与党「公正発展党」(AKP)の支持率は最低レベルまで下落しており、来年6月の大統領選挙でのエルドアン氏の再選に黄信号が灯っている。権力を死守したい同氏はなんとしても支持率を回復しなければならない。だから「ウクライナ戦争の停戦を仲介し、その成果を誇示することで、自らの存在感を国民にアピールしようとしている」(専門家)ようだ。
サウジとの「手打ち」
しかし、経済回復も同時に果たさなければ支持拡大はおぼつかない。このためエルドアン氏はサウジアラビアなどペルシャ湾岸諸国との関係改善を模索。2月にはアラブ首長国連邦(UAE)訪問にこぎつけたが、同氏にとって最大の狙いはサウジとの関係を正常化することだ。

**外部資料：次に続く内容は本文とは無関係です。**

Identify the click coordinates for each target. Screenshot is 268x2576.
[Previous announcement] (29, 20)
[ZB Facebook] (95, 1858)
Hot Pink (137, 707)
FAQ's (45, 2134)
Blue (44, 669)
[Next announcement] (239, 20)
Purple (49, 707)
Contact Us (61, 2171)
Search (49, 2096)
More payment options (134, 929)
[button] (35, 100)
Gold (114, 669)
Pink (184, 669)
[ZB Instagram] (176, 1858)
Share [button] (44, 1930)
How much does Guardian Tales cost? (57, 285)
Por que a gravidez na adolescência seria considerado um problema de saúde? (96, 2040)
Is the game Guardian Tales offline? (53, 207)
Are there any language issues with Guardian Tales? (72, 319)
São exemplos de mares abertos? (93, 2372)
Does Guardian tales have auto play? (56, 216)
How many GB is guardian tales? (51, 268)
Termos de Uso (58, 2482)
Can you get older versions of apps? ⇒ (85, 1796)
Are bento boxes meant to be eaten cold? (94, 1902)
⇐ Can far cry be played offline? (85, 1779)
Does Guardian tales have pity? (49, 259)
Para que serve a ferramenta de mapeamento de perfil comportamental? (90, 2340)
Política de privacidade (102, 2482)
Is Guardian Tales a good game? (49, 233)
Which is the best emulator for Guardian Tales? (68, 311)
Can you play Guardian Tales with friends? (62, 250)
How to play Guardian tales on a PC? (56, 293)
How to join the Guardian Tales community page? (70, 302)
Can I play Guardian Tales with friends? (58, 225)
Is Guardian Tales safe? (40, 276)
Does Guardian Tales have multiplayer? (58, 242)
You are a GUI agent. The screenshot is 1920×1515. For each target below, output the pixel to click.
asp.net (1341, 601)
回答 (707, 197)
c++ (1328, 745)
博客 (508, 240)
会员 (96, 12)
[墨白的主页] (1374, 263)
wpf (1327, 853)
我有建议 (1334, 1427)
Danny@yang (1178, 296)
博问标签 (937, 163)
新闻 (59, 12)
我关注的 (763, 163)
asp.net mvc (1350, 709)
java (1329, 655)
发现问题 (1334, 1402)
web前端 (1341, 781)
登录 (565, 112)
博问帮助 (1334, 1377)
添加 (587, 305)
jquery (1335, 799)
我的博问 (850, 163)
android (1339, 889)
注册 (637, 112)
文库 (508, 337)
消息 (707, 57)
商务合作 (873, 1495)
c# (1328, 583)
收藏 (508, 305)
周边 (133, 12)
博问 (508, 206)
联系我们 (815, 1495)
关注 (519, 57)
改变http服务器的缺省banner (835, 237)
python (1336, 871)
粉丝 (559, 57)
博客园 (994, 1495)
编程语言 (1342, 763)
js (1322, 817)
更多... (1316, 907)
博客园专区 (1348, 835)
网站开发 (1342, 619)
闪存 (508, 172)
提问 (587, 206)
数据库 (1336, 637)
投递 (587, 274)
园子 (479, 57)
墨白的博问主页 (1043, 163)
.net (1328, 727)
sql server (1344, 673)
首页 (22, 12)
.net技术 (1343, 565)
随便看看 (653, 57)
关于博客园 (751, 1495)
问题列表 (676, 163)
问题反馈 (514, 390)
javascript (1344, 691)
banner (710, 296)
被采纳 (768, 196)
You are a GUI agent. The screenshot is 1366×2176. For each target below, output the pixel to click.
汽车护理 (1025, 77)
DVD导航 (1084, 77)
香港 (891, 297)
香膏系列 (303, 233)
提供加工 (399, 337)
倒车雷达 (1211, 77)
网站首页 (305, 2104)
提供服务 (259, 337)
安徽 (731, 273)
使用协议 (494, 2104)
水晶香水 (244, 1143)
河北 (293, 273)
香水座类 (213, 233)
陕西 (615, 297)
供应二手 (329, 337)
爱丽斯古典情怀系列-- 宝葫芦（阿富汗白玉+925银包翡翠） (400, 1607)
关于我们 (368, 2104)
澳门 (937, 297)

トルコは2018年、カショギ氏がイスタンブールで殺害された事件で、サウジの実力者ムハンマド皇太子が命じた犯罪だと非難、サウジ側が反発してトルコからの農産物などの輸入を停止、昨年は貿易量が92%も落ち込んだ。
危機感を深めたエルドアン氏はサウジ批判を封印、4月7日にはトルコの裁判所が同事件で起訴していたサウジ人26人の公判を中断し、審理をサウジに移管すると決定した。水面下で事実上の「手打ち」が行われたと見られている。こうしたことを反映してか、今年第一四半期のトルコのサウジへの輸出は25%も伸びた。
エルドアン氏の停戦調停が成功して、その国際的な成果を掲げて支持率を回復し、大統領選勝利の道筋ができるかどうか。その帰すうはプーチン大統領の思惑1つにかかっている。ウクライナ戦争の行方はエルドアン氏の政治生命をも左右しつつある。